§ **What is expected**:
The string "agent" may appear on lines of the entries below; report how many such lines there are, and only that.

§ **Entries shown**:
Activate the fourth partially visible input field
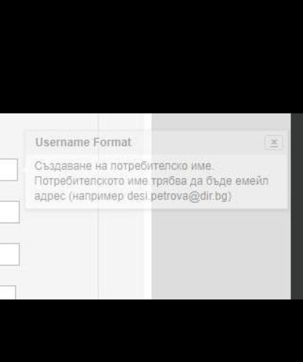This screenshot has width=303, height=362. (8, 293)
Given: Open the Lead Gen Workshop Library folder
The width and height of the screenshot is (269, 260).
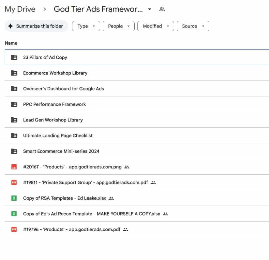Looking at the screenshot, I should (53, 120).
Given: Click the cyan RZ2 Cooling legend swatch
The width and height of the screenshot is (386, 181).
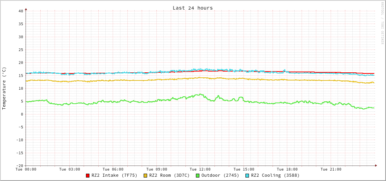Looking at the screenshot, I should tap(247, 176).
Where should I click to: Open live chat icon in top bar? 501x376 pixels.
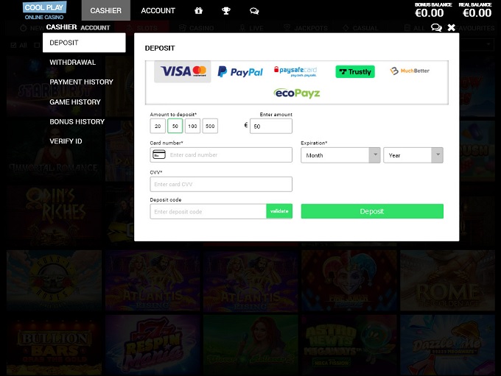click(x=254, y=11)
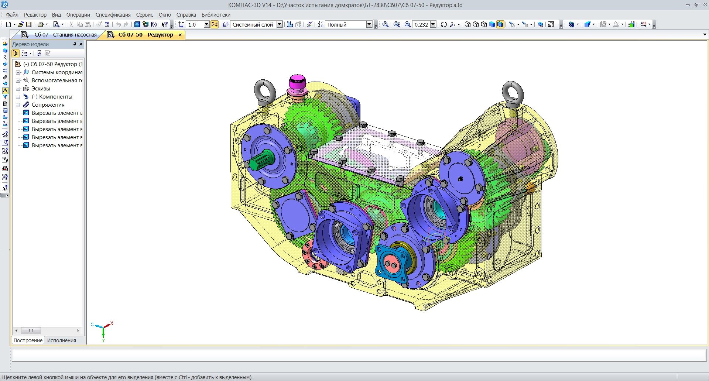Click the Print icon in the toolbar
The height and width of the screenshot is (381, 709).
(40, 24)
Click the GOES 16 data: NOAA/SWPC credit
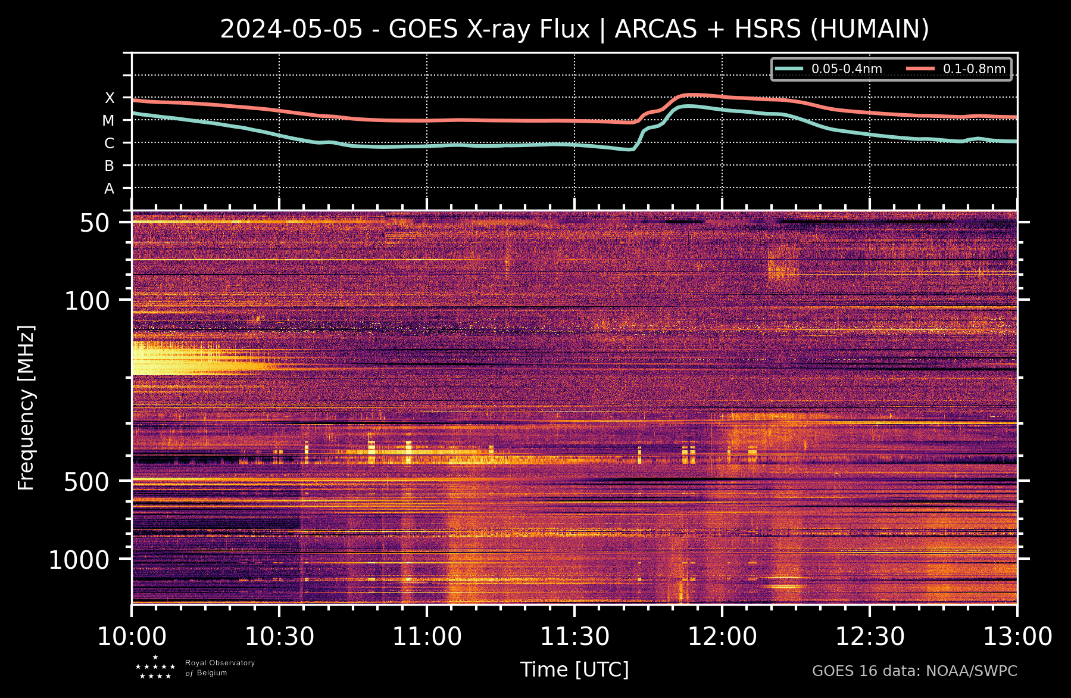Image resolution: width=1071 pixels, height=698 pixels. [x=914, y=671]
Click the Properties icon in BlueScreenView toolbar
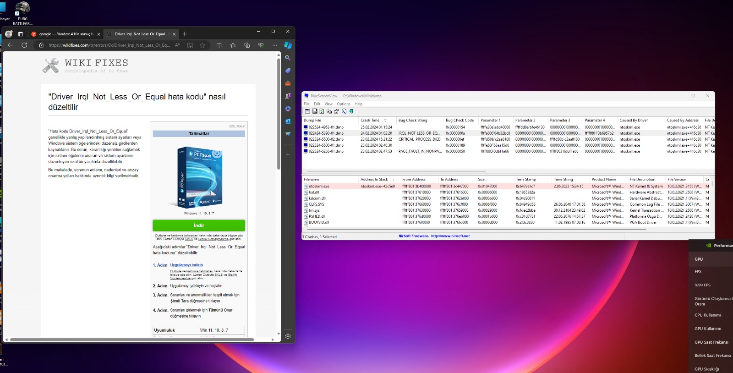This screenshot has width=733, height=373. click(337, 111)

---

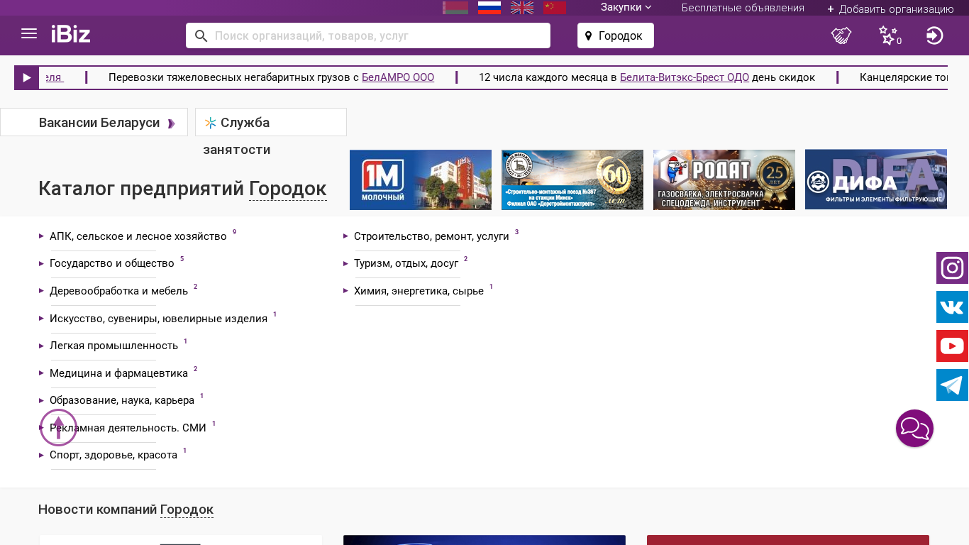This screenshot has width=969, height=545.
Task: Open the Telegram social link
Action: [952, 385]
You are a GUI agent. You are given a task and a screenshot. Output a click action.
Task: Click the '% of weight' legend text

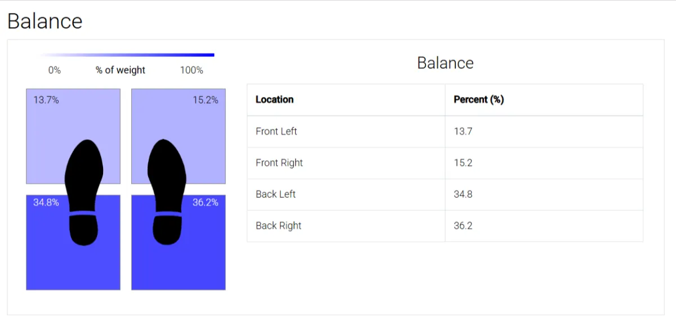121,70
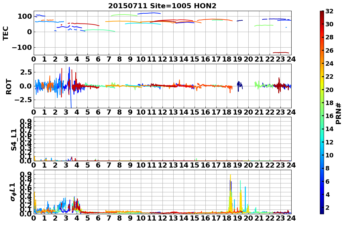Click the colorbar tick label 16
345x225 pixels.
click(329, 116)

...

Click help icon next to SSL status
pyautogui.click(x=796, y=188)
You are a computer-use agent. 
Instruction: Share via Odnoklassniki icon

§ **Written reply**:
2